Take the lines starting at the one that contains "Click the red errors count badge" and ending at the one that contains "Image resolution: width=416", and write them out again with "Processor" changed to "Network" and everything else left as it is. Leave the pictures out of your answer.

■ Dataset records
BEGIN
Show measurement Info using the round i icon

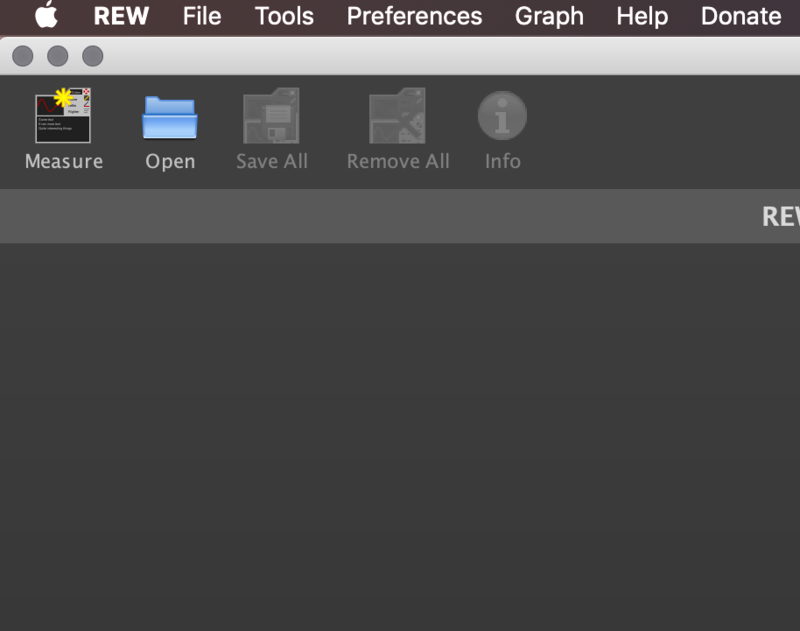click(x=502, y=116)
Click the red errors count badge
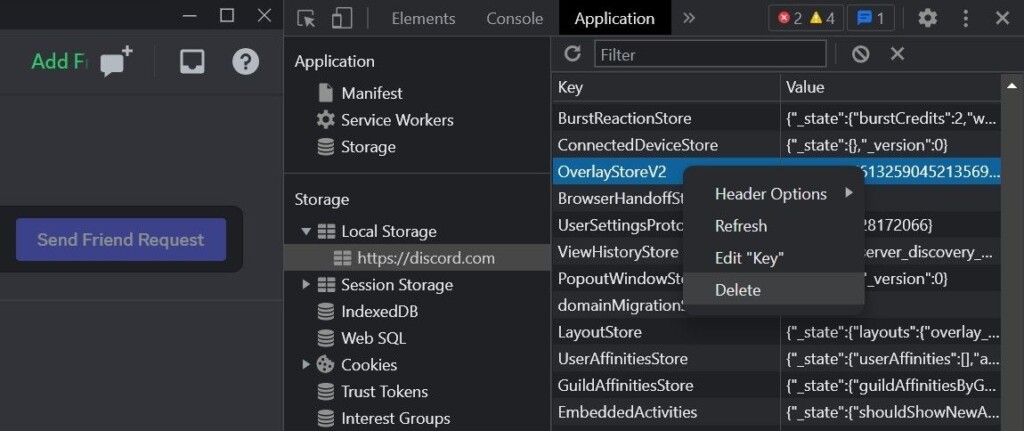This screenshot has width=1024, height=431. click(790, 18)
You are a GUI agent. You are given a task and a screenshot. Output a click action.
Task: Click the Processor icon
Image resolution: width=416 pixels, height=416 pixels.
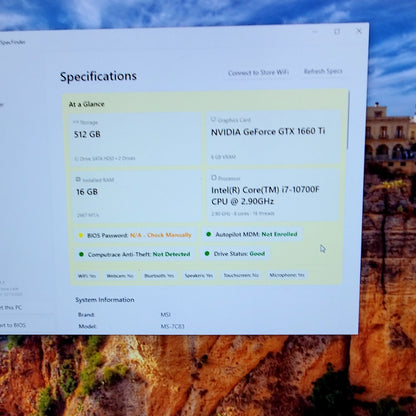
END
BEGIN
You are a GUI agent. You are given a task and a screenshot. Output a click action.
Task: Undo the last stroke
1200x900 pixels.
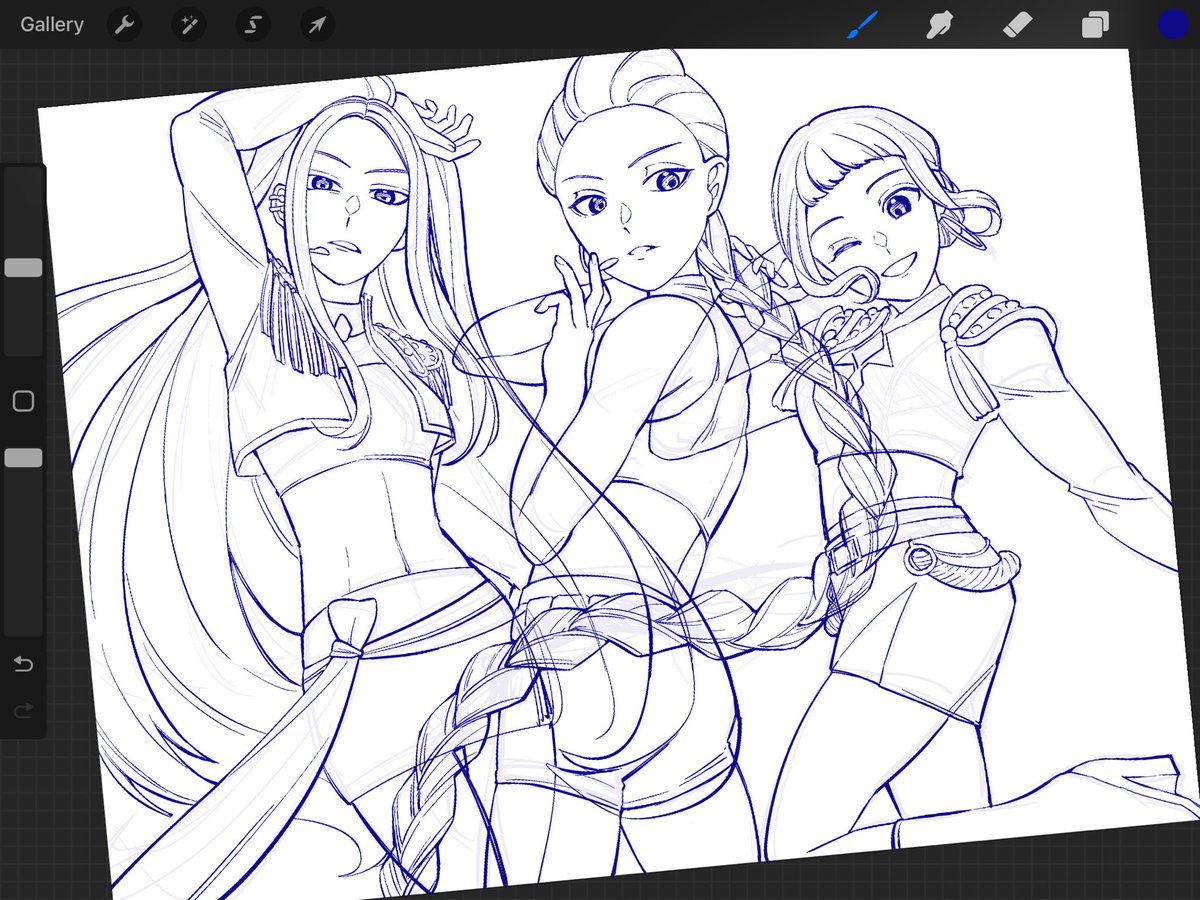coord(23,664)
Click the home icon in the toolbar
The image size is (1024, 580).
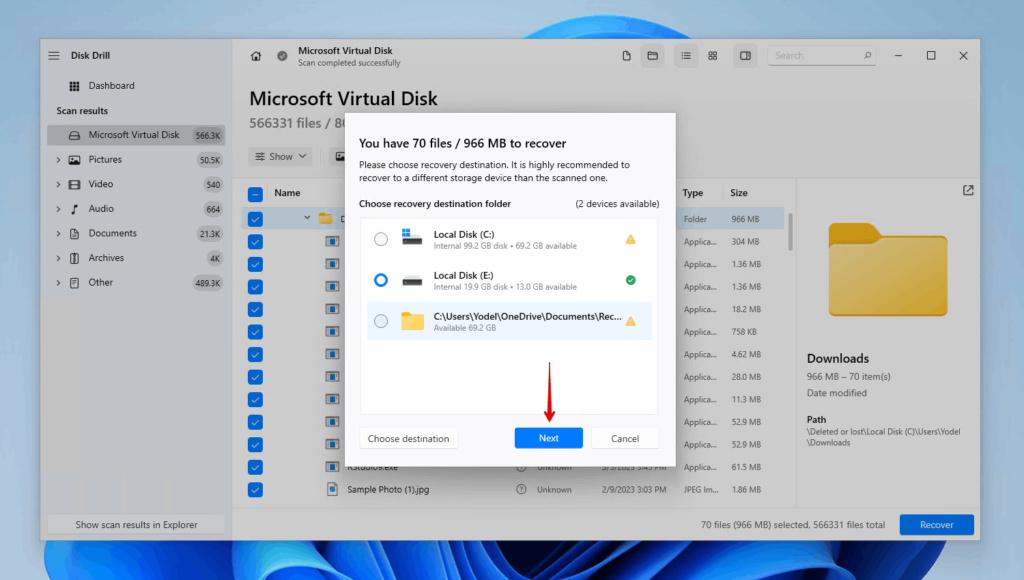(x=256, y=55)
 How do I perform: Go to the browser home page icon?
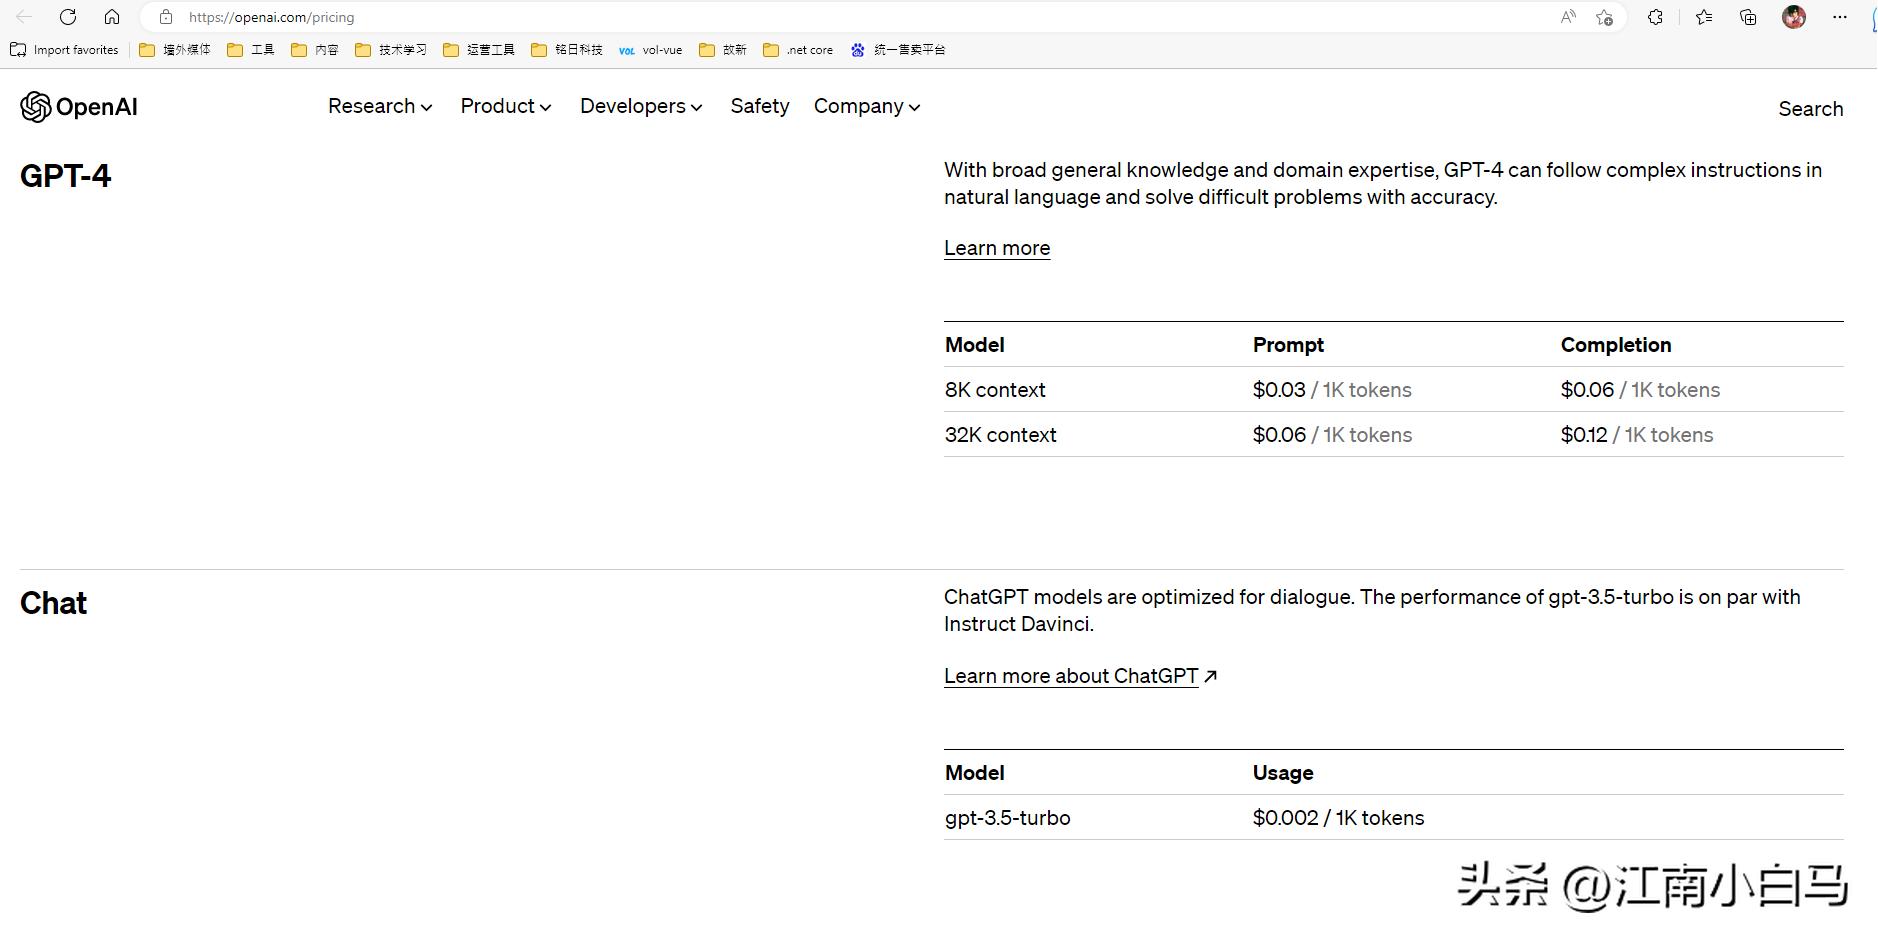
END
BEGIN
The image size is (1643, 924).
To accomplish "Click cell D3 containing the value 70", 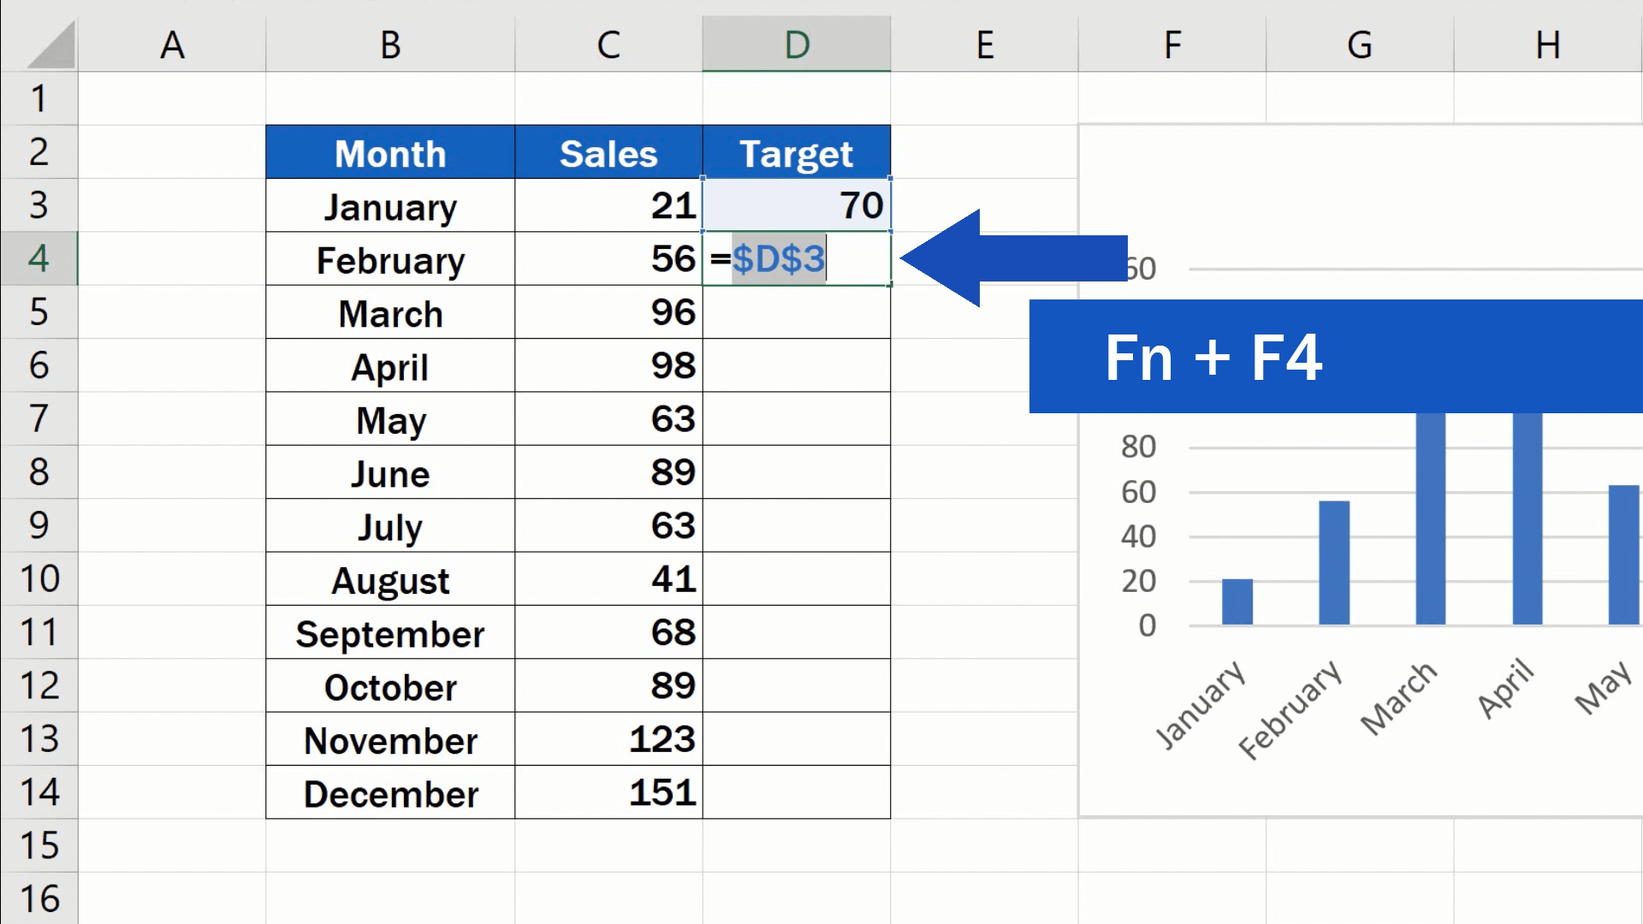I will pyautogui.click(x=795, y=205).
END
■ Result for this task
Click the red errors count badge
This screenshot has width=1024, height=431. click(790, 18)
You are a GUI agent. You are given a task and a screenshot. Output a click action.
Task: Click the Network icon
Image resolution: width=416 pixels, height=416 pixels.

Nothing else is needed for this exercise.